The offset must be known at compile time. And it has to be the same offset for all possible objects implementing this interface. One implemented interface might require an entirely different vtbl layout than another. The solution is to use an entirely different vtbl.
September 23, 2009
On Tue, 22 Sep 2009 17:56:46 -0400, Jarrett Billingsley <jarrett.billingsley@gmail.com> wrote:

> On Tue, Sep 22, 2009 at 4:13 PM, Steven Schveighoffer
> <schveiguy@yahoo.com> wrote:
>>> Dynamic downcasts do usually indicate a weakness in the design. But an
>>> even more fundamental matter of style is to not repeat yourself. You
>>> don't use "x + y" if you need the sum of x and y in ten places; you do
>>> "sum = x + y" and then use "sum." The same applies here. You're not
>>> just working around a deficiency in the compiler, you're saving
>>> yourself work later if you need to change all those values, and you're
>>> giving it some kind of semantic attachment by putting it in a named
>>> location.
>>
>> What if x and y are possibly changing in between calls to x + y?
>>
>> I'm thinking of a situation where o *might* be changing, but also might not,
>> the compiler could do some optimization to avoid the dynamic-cast calls in
>> the cases where it doesn't change.  These would be hard to code manually.
>>  My understanding of pure function benefits (and it's not that great) is
>> that you can express yourself how you want and the compiler fixes your code
>> to be more optimized knowing it can avoid calls.
>
> Realistically, how often is this going to come up? Why the hell are we
> looking at what amounts to CSEE on a rarely-used construct when there
> are far more important performance issues? I understand wanting to
> solve this problem for pedagogical reasons, but practically, I don't
> see the benefit.

Why have pure functions at all?  Seriously, all pure function reorderings and reuse can be rewritten by human optimization.  If we aren't going to look for places that pure functions can help optimize, why add them to the language, it seems more trouble than its worth?

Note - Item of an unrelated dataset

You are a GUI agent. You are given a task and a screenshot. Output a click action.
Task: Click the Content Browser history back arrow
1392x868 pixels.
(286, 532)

If all it takes to optimize dynamic casts is to put pure on the function signature, have we wasted that much time?

-Steve
September 23, 2009
On Tue, Sep 22, 2009 at 8:48 PM, Steven Schveighoffer <schveiguy@yahoo.com> wrote:

> Why have pure functions at all?  Seriously, all pure function reorderings and reuse can be rewritten by human optimization.  If we aren't going to look for places that pure functions can help optimize, why add them to the language, it seems more trouble than its worth?
>
> If all it takes to optimize dynamic casts is to put pure on the function signature, have we wasted that much time?

But dynamic downcasting *isn't* pure, unless you can prove that the reference that you're downcasting is unique.

class Base {}
class Derived : Base {}

struct S
{
	Object o;

	Derived get()
	{
		return cast(Derived)o;
	}
}

void main()
{
	S s;
	s.o = new Base();
	writeln(s.get());
	s.o = new Derived();
	writeln(s.get());
}

Dynamic downcasts are not pure. Simply. That's why they're *dynamic*. Without some kind of uniqueness typing, you cannot prove anything about the validity of such casts until runtime.
September 23, 2009

Steven Schveighoffer wrote:
> On Tue, 22 Sep 2009 05:24:11 -0400, Daniel Keep <daniel.keep.lists@gmail.com> wrote:
> 
>>
>>
>> Jason House wrote:
>>> Dynamic casts are pure. They don't use global state, and have the same output for the same reference as input. Interestingly, dynamic cast results are independent of intervening mutable calls... So there's even greater opportunity for optimization.
>>
>> What if the GC just happens to re-use that address for a different object?
> 
> That's only if memoization is used.

Well, if you're not looking at memoization, why is this discussion even happening?

> I think what Jason said is correct -- you can view dynamic cast as taking 2 arguments, one is the reference which is simply echoed as the return value, and one is the classinfo, which is an immutable argument that causes a decision to be made.

The reference *isn't* echoed as a return value.  If it was, then casting wouldn't do anything.

> In fact, you could use memoization on a dynamic cast subfunction that memoizes on the target type and the classinfo of the source, regardless of the reference value, and returns an offset to add to the return value.

Yes, that would work, provided both references are immutable.

> It's pretty easy for the compiler to prove that o has not be reassigned, so even without memoization, the compiler can logically assume that the result from the first dynamic cast can be reused.  I think this is the major optimization for pure functions anyways, not memoization.

Pretty easy?  So you're ignoring threads, then?

The ONLY way I can see object casting being treated as a pure function is if all references passed in are immutable and even then only if the compiler can prove the reference cannot be changed (i.e. the reference is always kept on the stack AND you assume you never manually delete it).

> -Steve

  -- Daniel